Now… on to more important things: My wife and son made it to God’s Country the other day. What is “God’s Country?” you ask… Let’s just say that when you pray, you should first dial area code 406. All went well w/ their journey. My wife was concerned about flying, since the trip was on Election Day. Some folks believed that terrorists might try an attack in order to disrupt such a politically important day. However, I can’t imagine that flights from Texas to God’s Country (w/ layover in Minneapolis) would be a likely Jihad target. I was more concerned about how the air pressure would affect my son. I know my ears used to get plugged and hurt pretty bad in the airplane when I was a kid.
The rainy season has begun here in Iraq. Sure, it’s cool outside, which is nice… but walking through what was formerly dry sand causes sort of a rocky-road mixture of gravel and mud to cake itself to the bottoms of our boots. Each soldier has thereby added approximately one inch to his or her height.

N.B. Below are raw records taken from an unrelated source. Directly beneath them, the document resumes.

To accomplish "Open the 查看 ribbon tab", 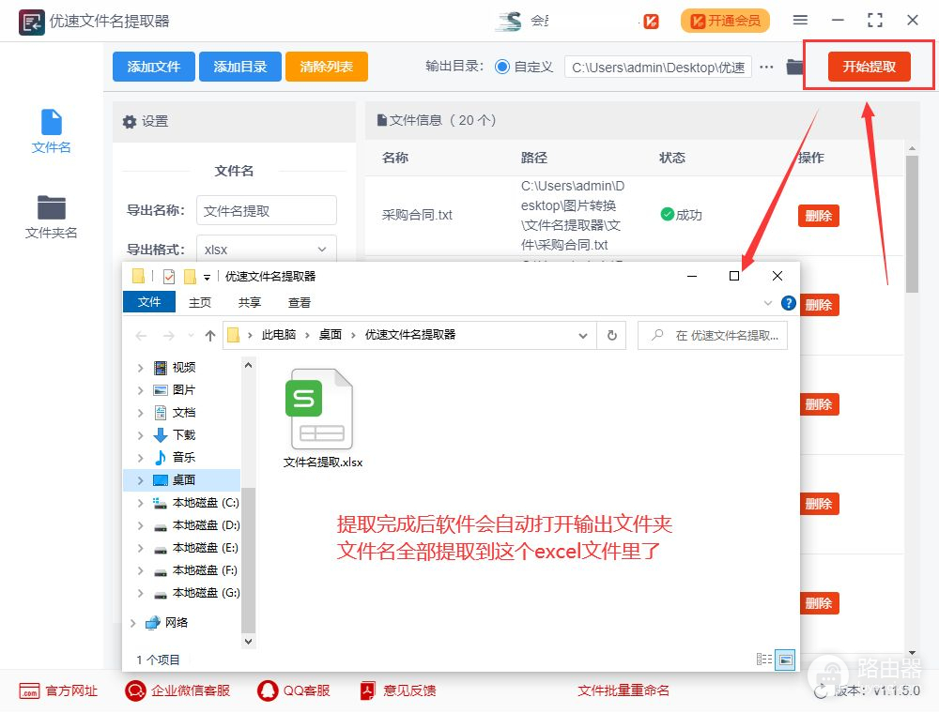I will click(300, 302).
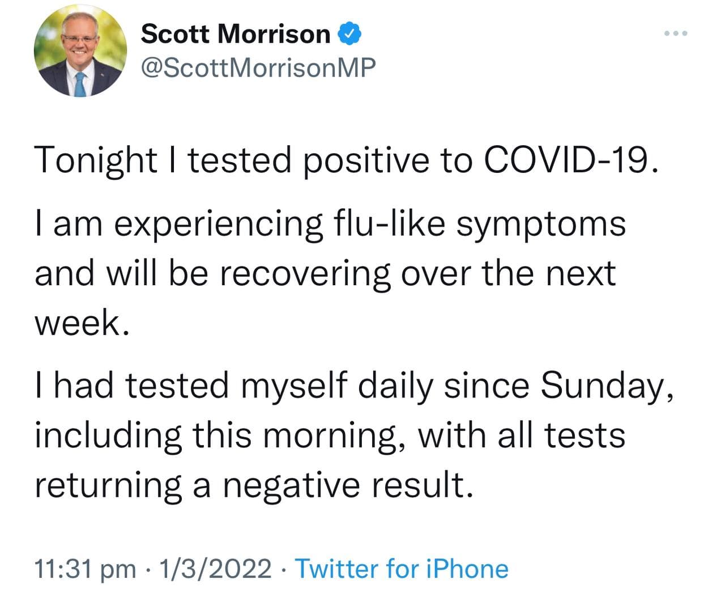Click the "I am experiencing flu-like symptoms" line
This screenshot has width=725, height=601.
point(330,224)
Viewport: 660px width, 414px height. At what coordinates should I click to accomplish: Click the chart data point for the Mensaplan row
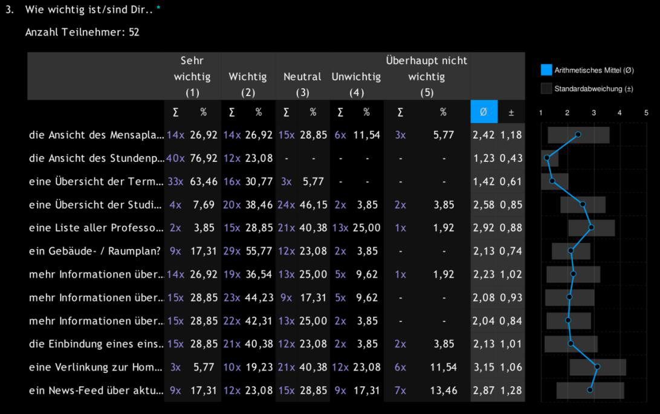coord(578,135)
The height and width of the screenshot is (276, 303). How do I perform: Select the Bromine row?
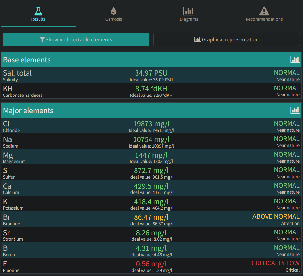[151, 219]
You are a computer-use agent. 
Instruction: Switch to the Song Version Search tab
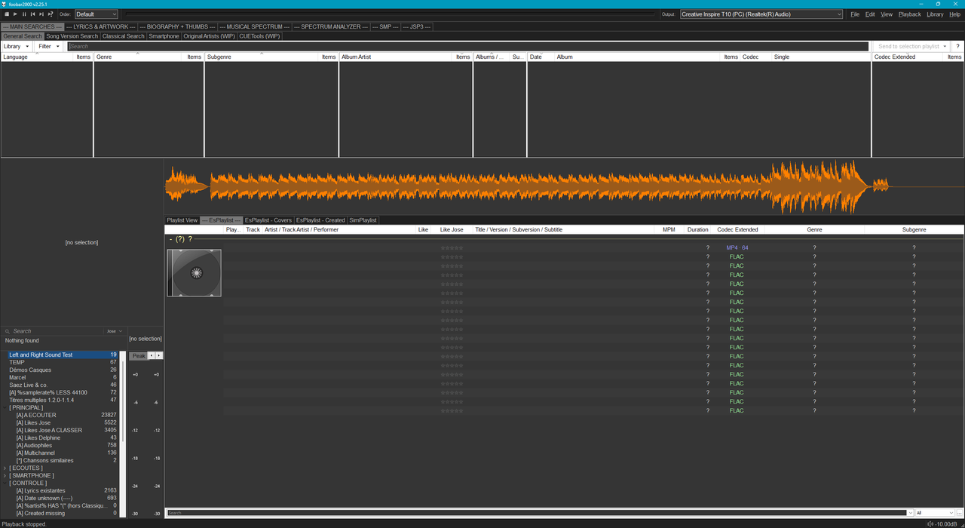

There are tall concrete barriers that surround each tent and building. Their purpose is to protect against, or minimize the damage from, any incoming rockets or mortars that might find their way to our area. None have, and none probably will. But I realized a more useful purpose for these barriers: ya kick ‘em. Slamming the boot against the concrete just before entering a tent/building shakes loose a few of the pebbles. The mud is very annoying, and to be honest, I think I preferred the 100-degree weather. (Can you believe that?) At least I was getting used to the heat, and drinking plenty of water. Still drinking a lot of water, but now visits to the latrine are more frequent.